Configuration Presets

ruby
# Local development (SQLite + in-memory vector)
Woods.configure_with_preset(:local)

# PostgreSQL with pgvector
Woods.configure_with_preset(:postgresql)

# Production (Qdrant for vectors, pgvector for metadata)
Woods.configure_with_preset(:production)

Or wire backends manually:

ruby
Woods.configure do |config|
  config.vector_store = :qdrant
  config.vector_store_options = { url: "http://localhost:6333", collection: "woods" }
  config.metadata_store = :sqlite
  config.embedding_provider = :openai
  config.embedding_model = "text-embedding-3-small"
end

Why Are There Two MCP Servers?

The two servers have fundamentally different runtime requirements:

Index Server (woods-mcp)

27 tools, 2 resources, 2 templates. Reads pre-extracted JSON. No Rails boot required.

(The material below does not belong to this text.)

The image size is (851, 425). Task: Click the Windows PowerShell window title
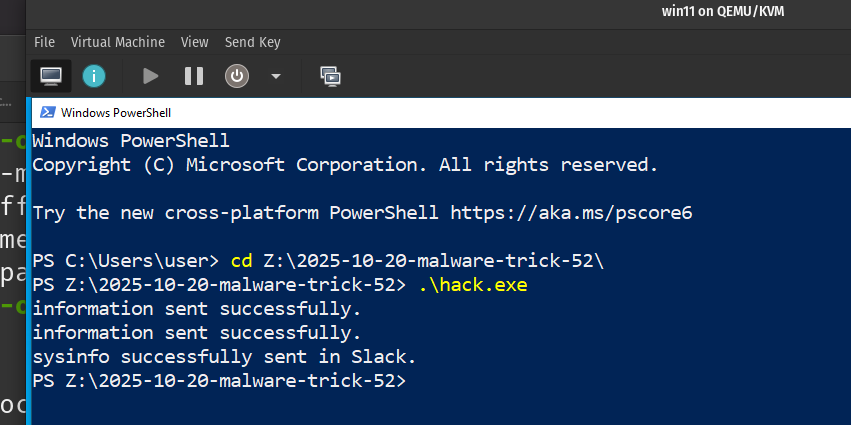click(x=115, y=113)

Starts with a path to the extraction output directory and reads from it:

bash
woods-mcp-start /path/to/rails-app/tmp/woods

Use the Index Server for:

  • Looking up models, controllers, services by name
  • Dependency graph traversal ("what depends on User?")
  • Semantic search across the codebase
  • Pipeline management (status, trigger re-extraction)
  • Temporal snapshots (comparing codebase state over time)
  • Feedback collection

The Index Server is safe to run anywhere — it has no database connection and makes no writes to the Rails application.

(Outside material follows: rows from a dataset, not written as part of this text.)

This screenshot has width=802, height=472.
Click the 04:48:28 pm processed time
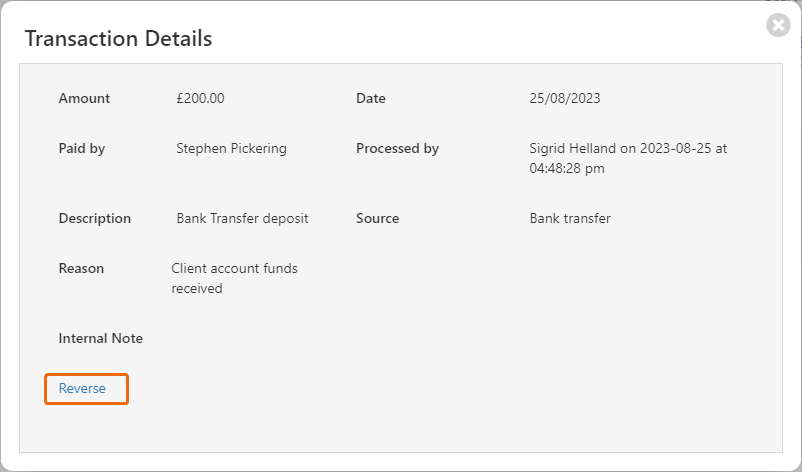567,169
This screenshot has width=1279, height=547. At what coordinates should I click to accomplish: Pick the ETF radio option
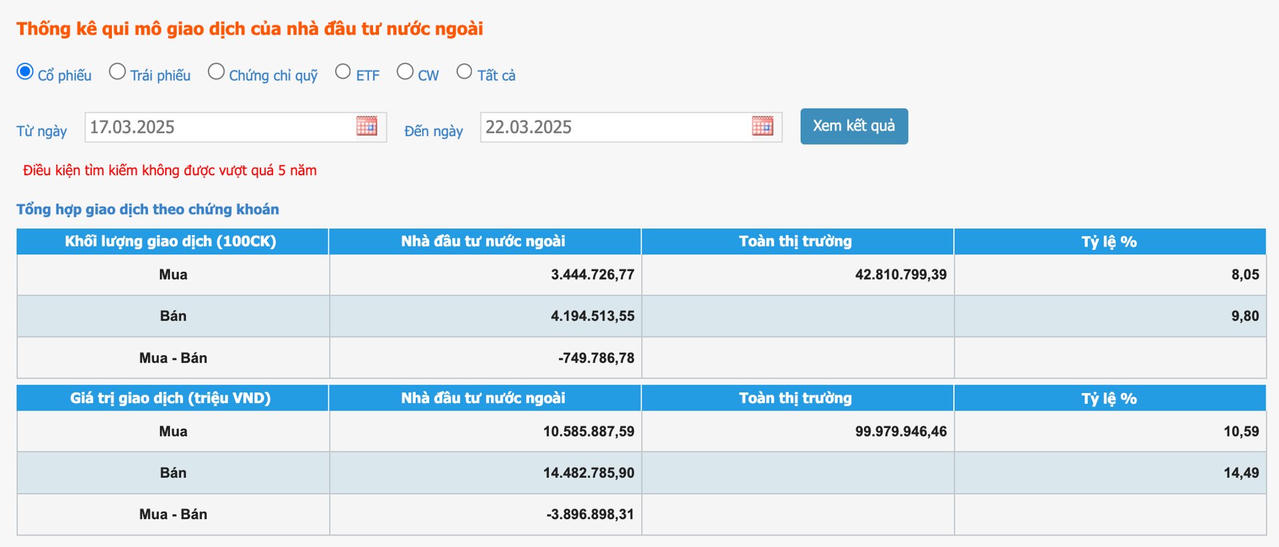click(x=343, y=72)
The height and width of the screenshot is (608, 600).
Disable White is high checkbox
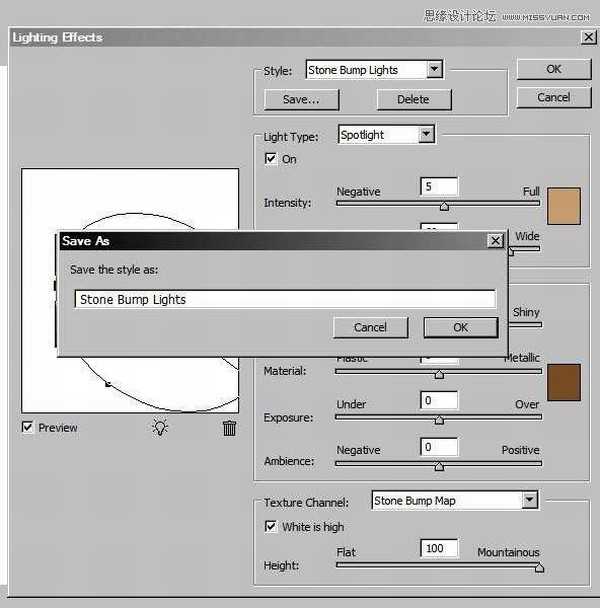coord(271,527)
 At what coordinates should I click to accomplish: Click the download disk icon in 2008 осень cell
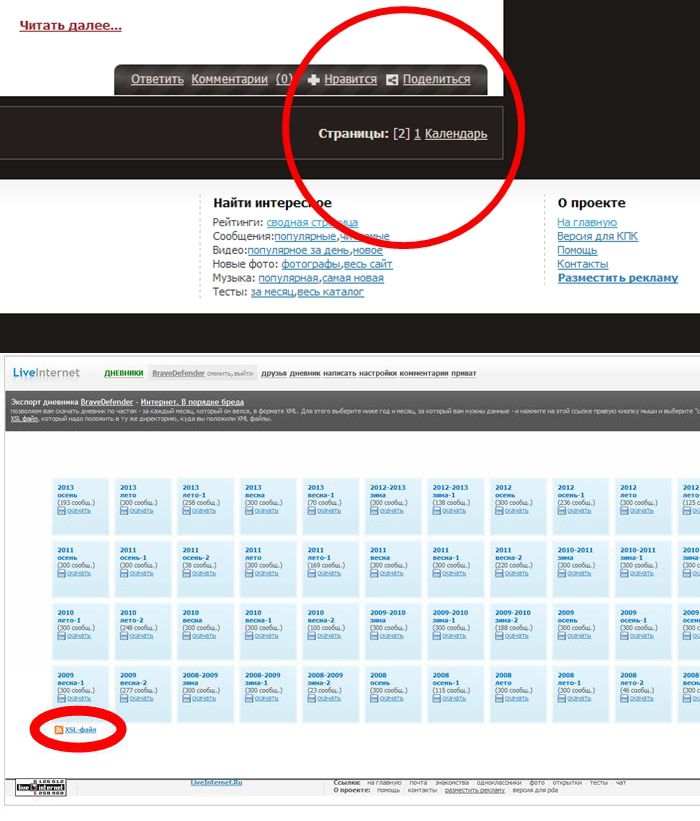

Console Server (woods-console-mcp)

31 tools, 4 tiers. Bridges to a live Rails process. Runs inside the app.

Starts via rake task inside the Rails app (or docker compose exec):

bash
bundle exec rake woods:console

Use the Console Server for:

  • Live database queries (User.where(...) with schema awareness)
  • Model diagnostics (validate a record, inspect associations)
  • Job queue monitoring (pending jobs, failed jobs, queue depths)
  • Cache inspection (hit rates, key patterns)
  • Guarded write operations (tier 4, requires confirmation)

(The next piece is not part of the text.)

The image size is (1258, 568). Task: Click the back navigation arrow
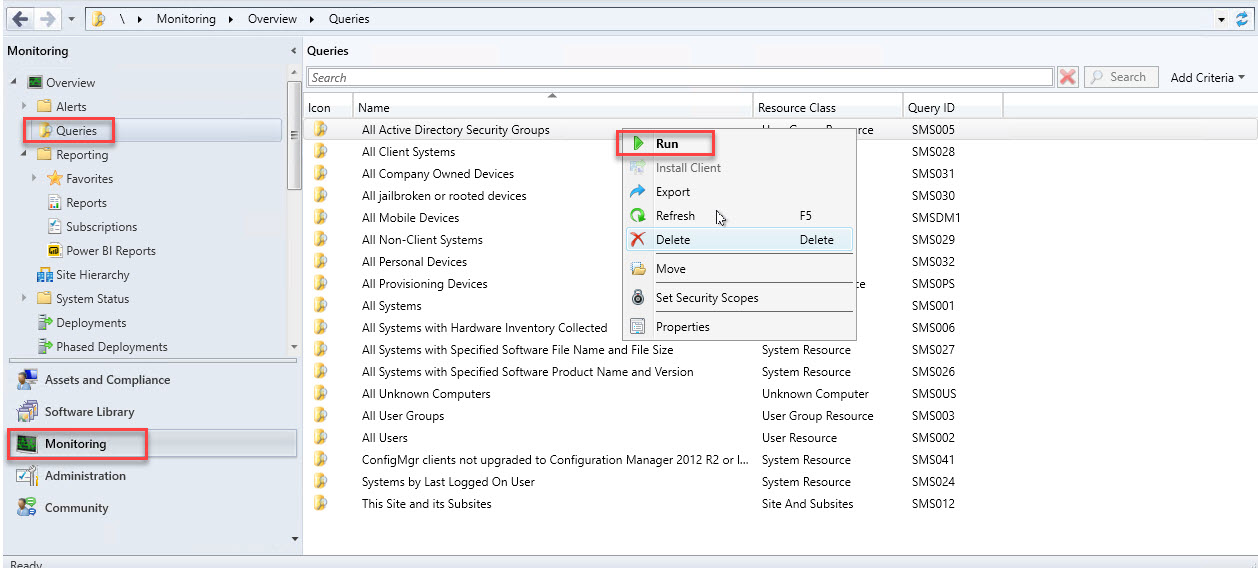pos(20,19)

All Console Server queries run inside a rolled-back transaction (SafeContext). SQL is validated by SqlValidator (rejects DML/DDL at the string level) before any database interaction. Writes are silently discarded by the rollback — this is intentional defense-in-depth. Tier 4 tools that need to actually write require explicit human-in-the-loop confirmation.

Which Should I Use?

TaskServer
Find the User model sourceIndex
What jobs does CheckoutService enqueue?Index
How many pending orders are in the database?Console
What does our middleware stack look like?Index
Run a query against the live databaseConsole
Trigger a re-extractionIndex
Check Sidekiq queue depthConsole

How Does Semantic Chunking Work?

Large units are split into semantic chunks before embedding. The SemanticChunker is type-aware — it doesn't split on arbitrary token counts.

Model Chunking

Models are split into purpose-specific sections:

summary      — class declaration, table info, concerns list
associations — all has_many, belongs_to, has_one, HABTM
callbacks    — all before/after/around hooks with side-effects
validations  — all validates and validate calls
scopes       — named scopes
methods      — remaining public and private methods

Each chunk includes a header with the unit's identifier, type, and file path so it's self-contained when retrieved without the parent.

Controller Chunking

Controllers chunk per-action:

summary      — class declaration, before_action filters, layout
<action>     — each public action method with its applicable filters and route context

This matches how queries actually come in: "how does the create action work?" retrieves only the create chunk and the filter context, not the entire controller.

Threshold

Units below 200 estimated tokens stay as a single :whole chunk. Above that, the semantic chunker applies type-specific splitting. Units that are still large after splitting use the fallback build_default_chunks method (line-based splitting with a 1500-token limit per chunk).

Why Not Just Split by Token Count?

Token-count splits break semantic units arbitrarily — an associations section split mid-way loses context. Semantic splits align with how the code is actually understood: "tell me about the associations" maps to the associations chunk, not to arbitrary line ranges 150–300.